Buckley Tower case goes to trial
Unit owners of Buckley Towers, a 40-year-old condominium complex in North Miami Beach, go to trial in Miami federal court Monday in a high-stakes battle over more than $18 million they claim the condo’s insurance company owes for damages caused by Hurricane Wilma.
The twin buildings, home to more than 500 mostly elderly unit owners, face possible condemnation by Miami-Dade County because of water damage, mildew, utility problems and roof or structural damage that owners claim is related to Wilma’s impact in 2005.
The lawsuit, filed by Daniel Rosenbaum, of Katzman Garfinkel Rosenbaum’s office in West Palm Beach, is the latest in a string of federal suits against global condo insurer QBE Insurance.
The court challenge highlights the plight of some older buildings in Miami-Dade County as they near their 40-year anniversary under the county’s recertification program. The program requires that commercial and condominium buildings undergo a rigorous re-inspection for safety when they hit the four-decade mark.
Recertification for Buckley Towers is crucial, but might not happen soon enough. The county already started a countdown toward condemning the buildings as uninhabitable last fall. That countdown was reset recently due to a technicality when Rosenbaum claimed the buildings had only been occupied for 39 years. But a new deadline for condemnation is approaching in the next few weeks.
According to the complaint, QBE owes more than $18 million for repairs. But, the insurer said in its answer to the complaint that Buckley Towers failed to comply with efforts to investigate damages at the building, and many problems are due to “wear and tear.”

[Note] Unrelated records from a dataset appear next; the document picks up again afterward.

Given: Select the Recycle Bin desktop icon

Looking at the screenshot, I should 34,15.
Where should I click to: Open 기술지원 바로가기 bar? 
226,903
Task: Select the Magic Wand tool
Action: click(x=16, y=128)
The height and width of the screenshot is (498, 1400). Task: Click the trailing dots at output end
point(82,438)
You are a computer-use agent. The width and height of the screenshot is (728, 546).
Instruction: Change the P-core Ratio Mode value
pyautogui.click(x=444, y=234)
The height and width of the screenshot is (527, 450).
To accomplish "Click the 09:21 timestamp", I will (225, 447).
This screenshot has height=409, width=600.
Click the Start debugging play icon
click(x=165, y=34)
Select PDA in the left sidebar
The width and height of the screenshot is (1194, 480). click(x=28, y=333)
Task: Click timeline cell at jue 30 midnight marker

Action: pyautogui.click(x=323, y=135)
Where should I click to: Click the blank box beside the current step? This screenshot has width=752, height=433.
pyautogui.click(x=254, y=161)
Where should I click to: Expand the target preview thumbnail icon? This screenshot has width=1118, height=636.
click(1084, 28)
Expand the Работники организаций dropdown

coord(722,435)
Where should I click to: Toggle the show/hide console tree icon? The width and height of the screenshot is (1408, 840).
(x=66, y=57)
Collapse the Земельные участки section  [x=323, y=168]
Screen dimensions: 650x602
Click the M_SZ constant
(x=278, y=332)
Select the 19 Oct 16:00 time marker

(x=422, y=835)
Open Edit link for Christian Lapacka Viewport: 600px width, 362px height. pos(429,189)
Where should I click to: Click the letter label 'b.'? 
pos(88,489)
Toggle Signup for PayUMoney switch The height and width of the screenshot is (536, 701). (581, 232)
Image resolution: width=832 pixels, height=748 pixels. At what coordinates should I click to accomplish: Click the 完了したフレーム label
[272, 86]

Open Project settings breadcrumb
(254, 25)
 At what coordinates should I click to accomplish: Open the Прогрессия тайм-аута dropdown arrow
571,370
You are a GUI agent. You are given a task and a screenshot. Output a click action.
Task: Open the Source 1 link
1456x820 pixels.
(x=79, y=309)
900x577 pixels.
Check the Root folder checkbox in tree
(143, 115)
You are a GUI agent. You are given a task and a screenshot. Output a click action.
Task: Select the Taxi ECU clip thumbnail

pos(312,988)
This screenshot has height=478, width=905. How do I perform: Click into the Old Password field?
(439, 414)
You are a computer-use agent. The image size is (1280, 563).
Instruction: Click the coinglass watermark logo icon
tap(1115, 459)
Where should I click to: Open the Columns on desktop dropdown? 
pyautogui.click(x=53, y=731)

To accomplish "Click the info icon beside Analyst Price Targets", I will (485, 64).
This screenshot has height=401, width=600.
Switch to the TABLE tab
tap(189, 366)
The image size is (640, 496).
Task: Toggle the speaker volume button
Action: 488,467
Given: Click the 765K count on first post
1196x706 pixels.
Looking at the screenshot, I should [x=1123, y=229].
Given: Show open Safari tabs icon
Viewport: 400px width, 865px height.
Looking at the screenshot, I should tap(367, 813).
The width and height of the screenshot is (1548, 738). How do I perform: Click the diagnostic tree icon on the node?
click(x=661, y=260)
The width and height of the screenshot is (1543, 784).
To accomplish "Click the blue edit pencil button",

QBE and its South Florida attorneys did not respond to requests for comment. According to the answer the company filed to the lawsuit, “some of the plaintiff’s alleged damages would be excluded … for wear and tear, decay, deterioration and the like” and for “rust or other corrosion, decay, deterioration, hidden or latent defect or any quality in the property that causes it to damage or destroy itself free credit report and score.”
Rosenbaum already won an $8.14 million judgment against QBE on behalf of Chalfonte Condominium in Boca Raton last year. But the Buckley case, he said, is far more dire.
“The people at Chalfonte were able to make repairs themselves and then argue over money,” Rosenbaum said. “The people at Buckley Towers are not so fortunate. Many are retirees on fixed incomes.”
Buckley Towers are two Y-shaped buildings, a popular style in the late 1960s and ’70s. That configuration caught Hurricane Wilma’s winds for a sustained period on Oct. 24, 2005, according to records from the National Oceanic and Atmospheric Association.
Rosenbaum is presenting radar images that he says show the North Miami area was especially hard hit. He said the towers actually wracked, or twisted slightly, in 105-mph sustained winds, causing structural joints to loosen.
The building had paid a premium of $202,896 for a 12-month policy. The condo, which has an annual budget of more than $2 million, also is struggling with foreclosures.
It received a $1.2 million loan last summer from the U.S. Small Business Administration to pursue the most needed repairs. A special assessment of $1.49 million last year did not address major needs. An assessment to cover all the damages to the building would cost about $8,000 to $10,000 per unit, the homeowner’s association has estimated.